───── PROVIDED MATERIAL ─────

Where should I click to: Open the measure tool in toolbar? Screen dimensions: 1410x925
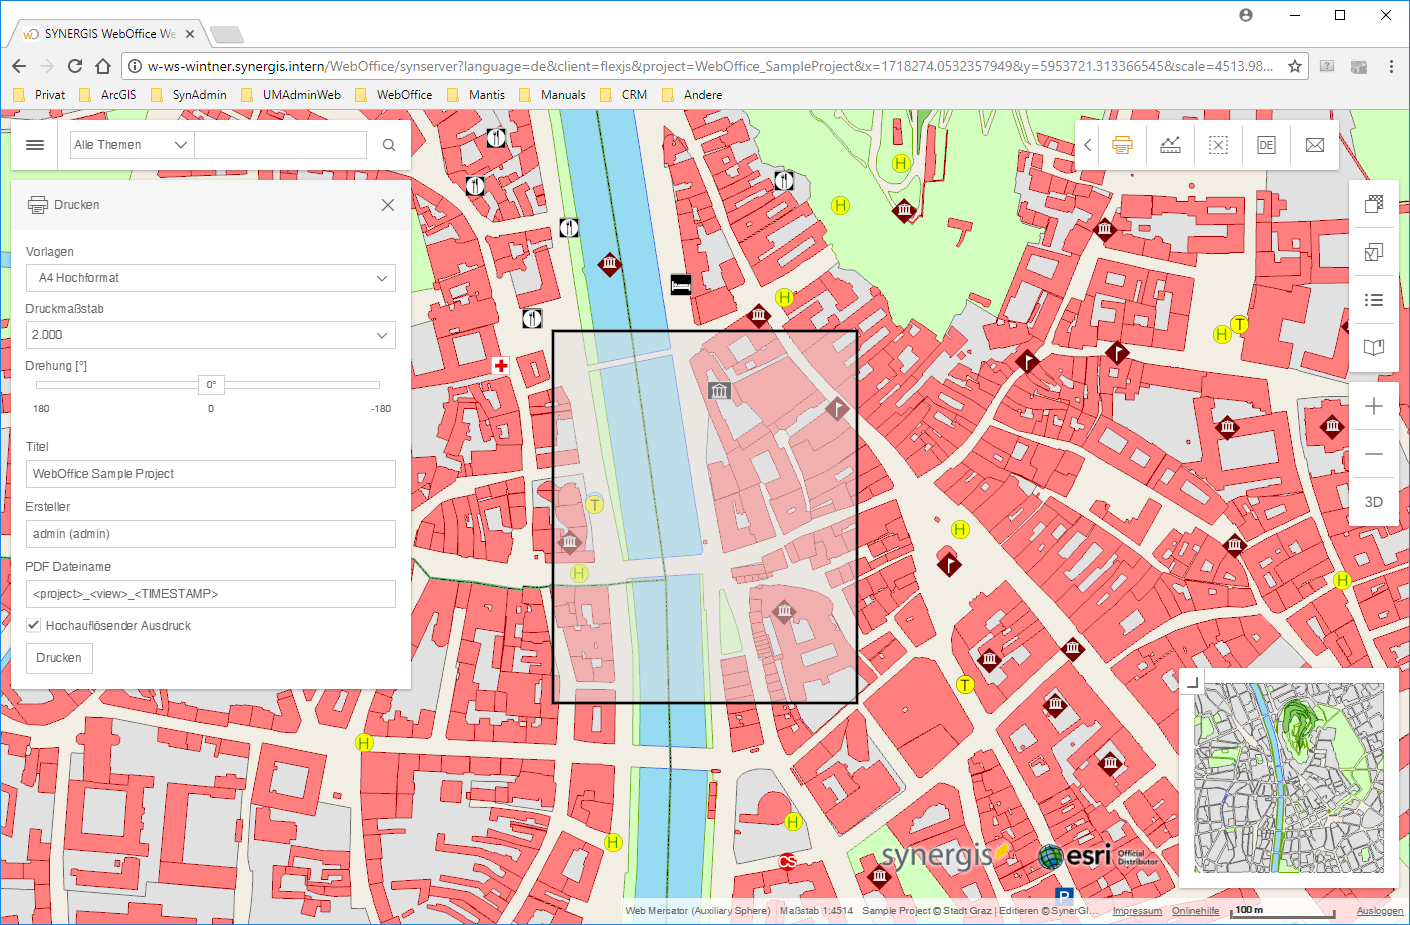(x=1170, y=145)
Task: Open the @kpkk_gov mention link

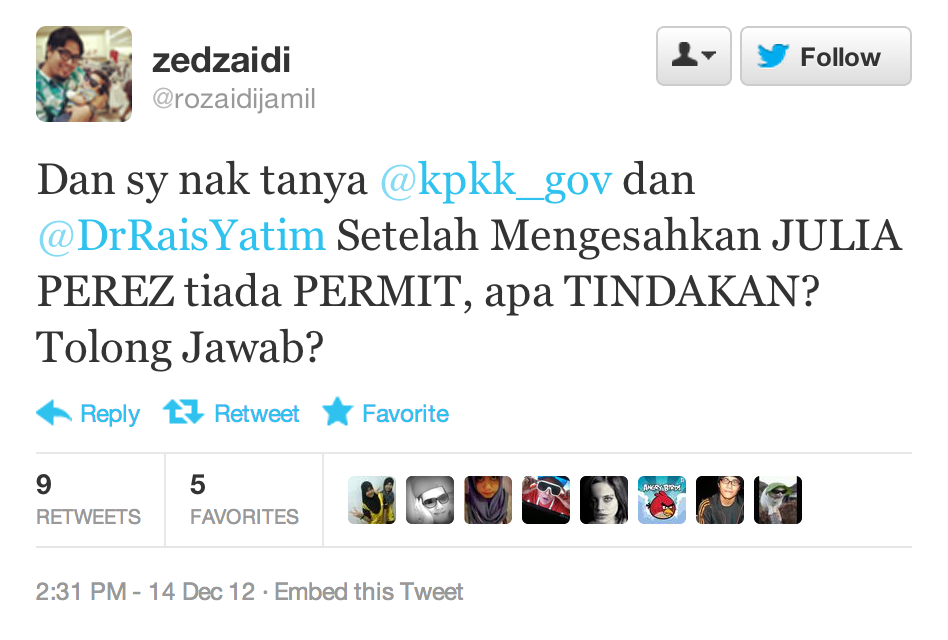Action: [x=496, y=180]
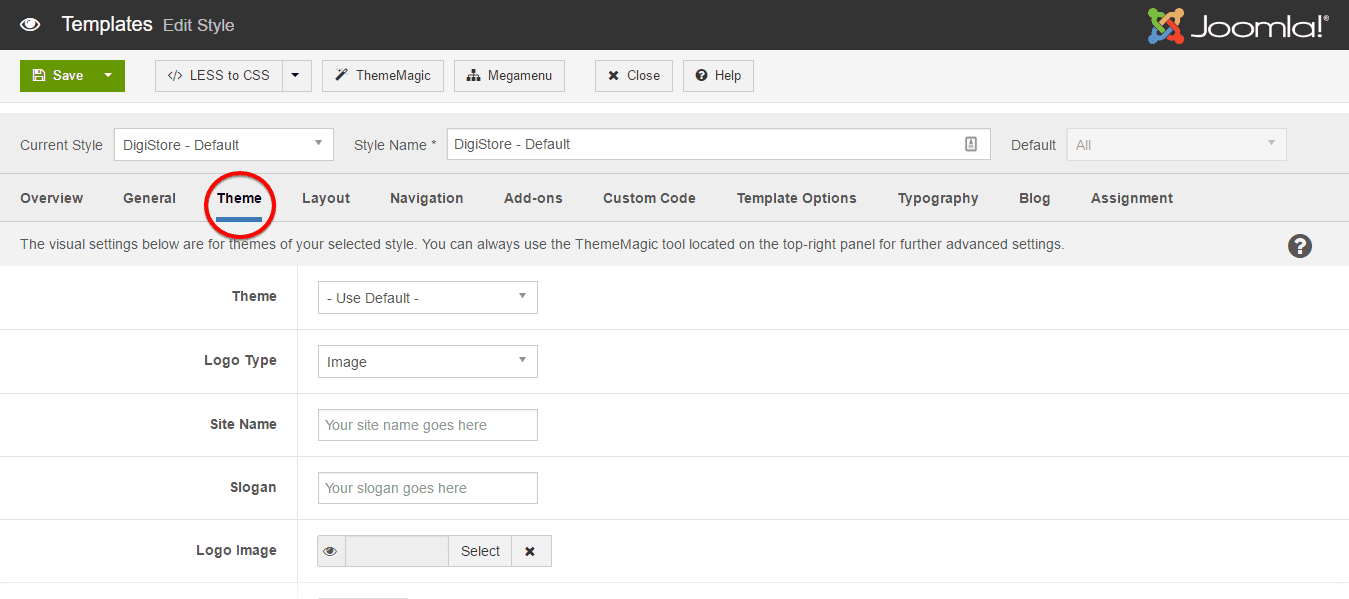The width and height of the screenshot is (1349, 599).
Task: Preview Logo Image using eye button
Action: [331, 551]
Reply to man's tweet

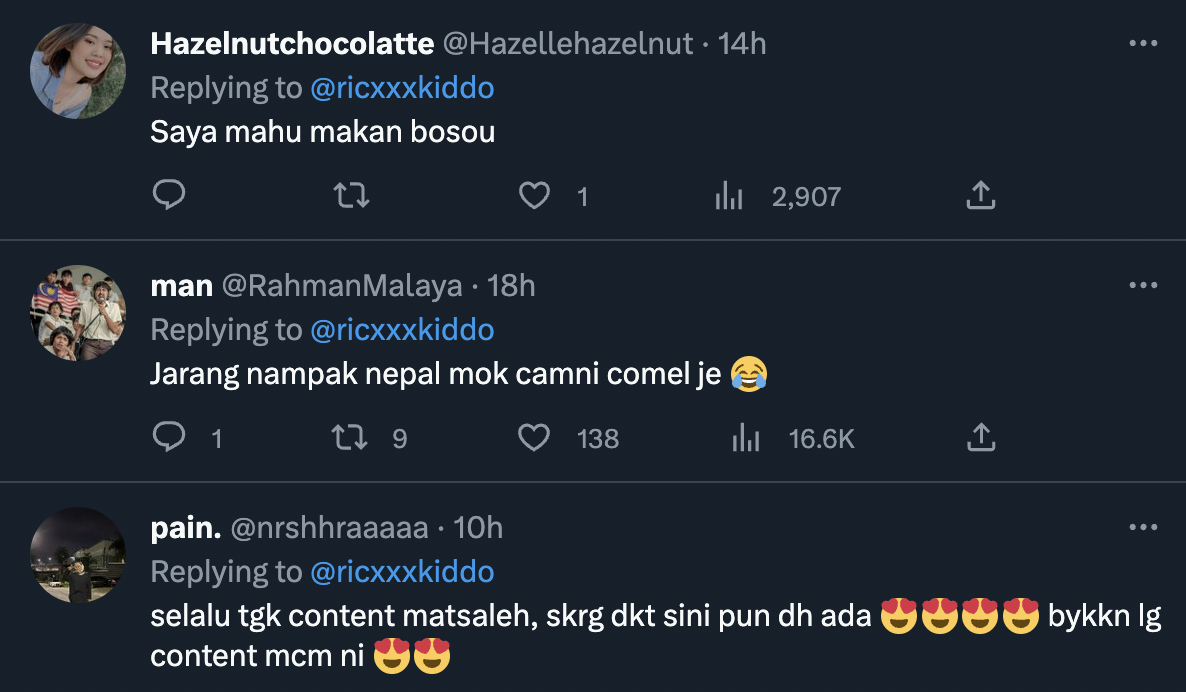(169, 438)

─────

- WHAT THE EXERCISE ASKS
All that is needed is the data above, repeated exactly, without the pictures.

- EXPECTED ANSWER
Where should I click to: Open the measure tool in toolbar? Screen dimensions: 1410x925
(x=1170, y=145)
Task: Open the @kpkk_gov mention link

Action: [x=496, y=180]
The width and height of the screenshot is (1349, 599).
Task: Preview Logo Image using eye button
Action: [331, 551]
Reply to man's tweet

(169, 438)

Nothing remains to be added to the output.